Fermat’s Two Squares Theorem (Gaussian Integers approach)

Today we will discuss Fermat’s Two Squares Theorem using the approach of Gaussian Integers, the set of numbers of the form a+bi, where a, b are integers. This theorem is also called Fermat’s Christmas Theorem, presumably because it is proven during Christmas.

Have you ever wondered why $5=1^2+2^2$ , $13=2^2+3^2$ can be expressed as a sum of two squares, while not every prime can be? This is no coincidence, as we will learn from the theorem below.

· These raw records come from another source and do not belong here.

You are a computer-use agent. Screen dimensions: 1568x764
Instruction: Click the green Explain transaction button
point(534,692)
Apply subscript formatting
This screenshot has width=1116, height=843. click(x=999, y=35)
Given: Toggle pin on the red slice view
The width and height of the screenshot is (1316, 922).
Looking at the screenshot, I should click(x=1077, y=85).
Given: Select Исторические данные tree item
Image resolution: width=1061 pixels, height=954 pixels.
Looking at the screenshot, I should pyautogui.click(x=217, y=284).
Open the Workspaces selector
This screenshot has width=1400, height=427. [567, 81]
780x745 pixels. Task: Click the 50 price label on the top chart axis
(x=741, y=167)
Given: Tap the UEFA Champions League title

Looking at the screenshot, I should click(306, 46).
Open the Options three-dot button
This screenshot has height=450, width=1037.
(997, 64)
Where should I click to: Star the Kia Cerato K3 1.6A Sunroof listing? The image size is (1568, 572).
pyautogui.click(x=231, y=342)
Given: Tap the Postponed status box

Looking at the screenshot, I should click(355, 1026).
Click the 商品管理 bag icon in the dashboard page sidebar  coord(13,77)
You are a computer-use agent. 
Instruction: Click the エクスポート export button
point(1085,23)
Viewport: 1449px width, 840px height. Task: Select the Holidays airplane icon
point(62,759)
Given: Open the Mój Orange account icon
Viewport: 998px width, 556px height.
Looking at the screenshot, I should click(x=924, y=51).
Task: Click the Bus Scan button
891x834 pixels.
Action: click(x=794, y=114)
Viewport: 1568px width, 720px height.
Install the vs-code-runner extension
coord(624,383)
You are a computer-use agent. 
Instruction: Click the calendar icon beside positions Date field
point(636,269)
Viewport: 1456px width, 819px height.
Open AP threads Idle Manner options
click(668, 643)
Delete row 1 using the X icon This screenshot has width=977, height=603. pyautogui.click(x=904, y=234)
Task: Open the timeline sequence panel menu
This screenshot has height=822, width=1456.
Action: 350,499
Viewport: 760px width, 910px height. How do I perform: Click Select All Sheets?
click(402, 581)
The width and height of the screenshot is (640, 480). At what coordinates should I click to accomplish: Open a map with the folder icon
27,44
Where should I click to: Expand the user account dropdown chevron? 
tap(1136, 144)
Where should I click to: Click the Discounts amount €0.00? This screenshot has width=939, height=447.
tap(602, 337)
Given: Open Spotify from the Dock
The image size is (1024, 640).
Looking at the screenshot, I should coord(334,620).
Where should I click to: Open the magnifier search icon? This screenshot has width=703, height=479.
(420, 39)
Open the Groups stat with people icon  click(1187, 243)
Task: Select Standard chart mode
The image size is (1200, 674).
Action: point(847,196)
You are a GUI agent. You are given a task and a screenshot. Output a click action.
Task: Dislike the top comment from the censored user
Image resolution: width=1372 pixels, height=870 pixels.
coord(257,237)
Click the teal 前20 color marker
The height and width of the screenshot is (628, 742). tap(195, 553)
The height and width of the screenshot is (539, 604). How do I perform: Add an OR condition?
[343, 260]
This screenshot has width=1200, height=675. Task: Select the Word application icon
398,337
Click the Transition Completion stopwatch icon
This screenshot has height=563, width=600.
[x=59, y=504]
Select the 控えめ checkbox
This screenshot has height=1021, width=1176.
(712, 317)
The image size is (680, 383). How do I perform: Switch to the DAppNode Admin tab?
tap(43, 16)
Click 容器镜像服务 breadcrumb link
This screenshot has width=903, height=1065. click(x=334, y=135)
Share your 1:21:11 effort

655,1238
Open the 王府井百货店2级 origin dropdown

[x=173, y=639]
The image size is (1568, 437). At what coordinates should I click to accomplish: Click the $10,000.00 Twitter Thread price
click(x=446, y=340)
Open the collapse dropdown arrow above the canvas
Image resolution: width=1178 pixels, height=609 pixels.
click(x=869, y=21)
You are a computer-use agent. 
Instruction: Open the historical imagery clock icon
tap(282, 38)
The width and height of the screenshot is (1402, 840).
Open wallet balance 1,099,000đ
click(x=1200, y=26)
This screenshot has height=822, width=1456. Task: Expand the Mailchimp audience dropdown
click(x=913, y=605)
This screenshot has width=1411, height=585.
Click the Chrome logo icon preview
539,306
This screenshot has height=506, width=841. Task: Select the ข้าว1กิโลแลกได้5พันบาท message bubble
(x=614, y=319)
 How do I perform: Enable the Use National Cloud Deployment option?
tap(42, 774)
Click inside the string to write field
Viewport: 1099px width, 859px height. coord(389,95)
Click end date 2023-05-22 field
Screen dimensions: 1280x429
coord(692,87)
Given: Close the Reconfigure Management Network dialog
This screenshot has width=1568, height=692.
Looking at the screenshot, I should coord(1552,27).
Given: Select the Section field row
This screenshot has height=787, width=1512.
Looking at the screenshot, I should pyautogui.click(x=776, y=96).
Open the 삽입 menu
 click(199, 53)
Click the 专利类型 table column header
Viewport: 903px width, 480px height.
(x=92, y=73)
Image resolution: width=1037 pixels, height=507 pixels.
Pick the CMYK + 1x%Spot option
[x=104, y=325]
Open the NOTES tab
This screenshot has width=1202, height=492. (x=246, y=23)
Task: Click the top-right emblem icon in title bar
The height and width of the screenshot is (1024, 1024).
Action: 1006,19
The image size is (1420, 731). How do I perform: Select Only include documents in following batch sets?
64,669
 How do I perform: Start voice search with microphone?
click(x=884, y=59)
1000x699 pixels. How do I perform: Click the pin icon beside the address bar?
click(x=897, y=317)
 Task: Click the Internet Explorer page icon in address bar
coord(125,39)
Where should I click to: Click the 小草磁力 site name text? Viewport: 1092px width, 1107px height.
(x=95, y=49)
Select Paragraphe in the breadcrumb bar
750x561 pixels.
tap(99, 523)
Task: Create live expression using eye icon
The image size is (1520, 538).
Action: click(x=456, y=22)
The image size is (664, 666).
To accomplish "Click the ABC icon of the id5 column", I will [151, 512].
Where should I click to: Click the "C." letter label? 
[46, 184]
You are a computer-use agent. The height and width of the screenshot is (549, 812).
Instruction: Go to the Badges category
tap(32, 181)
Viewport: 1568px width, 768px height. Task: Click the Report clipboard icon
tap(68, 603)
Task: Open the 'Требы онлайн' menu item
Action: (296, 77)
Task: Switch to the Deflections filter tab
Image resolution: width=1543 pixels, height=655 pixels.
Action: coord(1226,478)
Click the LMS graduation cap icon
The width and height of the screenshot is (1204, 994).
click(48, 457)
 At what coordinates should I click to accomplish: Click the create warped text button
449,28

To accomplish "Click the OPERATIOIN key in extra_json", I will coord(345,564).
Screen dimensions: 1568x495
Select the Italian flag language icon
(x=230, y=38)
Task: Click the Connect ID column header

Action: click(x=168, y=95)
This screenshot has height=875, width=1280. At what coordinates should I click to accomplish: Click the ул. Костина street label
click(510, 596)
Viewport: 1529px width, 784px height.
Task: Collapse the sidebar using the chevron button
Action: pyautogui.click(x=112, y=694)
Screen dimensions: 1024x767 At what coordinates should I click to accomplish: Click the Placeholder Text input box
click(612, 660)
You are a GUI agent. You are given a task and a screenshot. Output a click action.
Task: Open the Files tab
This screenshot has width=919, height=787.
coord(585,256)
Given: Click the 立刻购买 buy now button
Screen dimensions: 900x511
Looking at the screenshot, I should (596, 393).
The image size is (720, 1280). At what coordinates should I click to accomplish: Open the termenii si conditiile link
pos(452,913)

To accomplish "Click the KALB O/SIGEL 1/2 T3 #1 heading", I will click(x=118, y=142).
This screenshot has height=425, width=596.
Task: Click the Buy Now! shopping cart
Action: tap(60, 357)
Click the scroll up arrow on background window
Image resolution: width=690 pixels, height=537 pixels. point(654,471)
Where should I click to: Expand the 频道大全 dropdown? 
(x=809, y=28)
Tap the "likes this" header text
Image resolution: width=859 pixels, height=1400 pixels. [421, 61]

Theorem: An odd prime p is the sum of two squares, i.e. $p=a^2+b^2$ where a, b are integers if and only if $p\equiv 1 \pmod 4$ .

(=>) The forward direction is the easier one. Note that $a^2\equiv 0\pmod 4$ if a is even, and $a^2\equiv 1\pmod 4$ if a is odd. Similar for b. Hence $p=a^2+b^2$ can only be congruent to 0, 1 or 2 (mod 4). Since p is odd, this means $p\equiv 1\pmod 4$ .

(<=) Conversely, assume $p\equiv 1\pmod 4$ , where p is a prime. p=4k+1 for some integer k.

First we prove a lemma called Lagrange’s Lemma: If $p\equiv 1\pmod 4$ is prime, then $p\mid (n^2+1)$ for some integer n.

Proof: By Wilson’s Theorem, $(p-1)!=(4k)!\equiv -1\pmod p$ . $(4k)!\equiv [(2k)!]^2\equiv -1\pmod p$ . We may see this by observing that $4k\equiv p-1\equiv -1\pmod p$ , $4k-1\equiv -2\pmod p$ , …, $4k-(2k-1)=2k+1\equiv -2k\pmod p$ . Thus $[(2k)!]^2+1\equiv 0\pmod p$ and hence $p\mid n^2+1$ , where $n=(2k)!$ .

Then $p\mid (n+i)(n-i)$ . However $p\nmid (n+i)$ since $p\nmid n=(2k)!$ . Similarly, $p\nmid (n-i)$ . Therefore $p$ is not a Gaussian prime, and it is thus not irreducible.

$p=\alpha\beta$ with $N(\alpha)>1$ and $N(\beta)>1$ . $N(p)=N(\alpha)N(\beta)$ , which means $p^2=N(\alpha)N(\beta)$ . Thus we may conclude $N(\alpha)=p$ , $N(\beta)=p$ .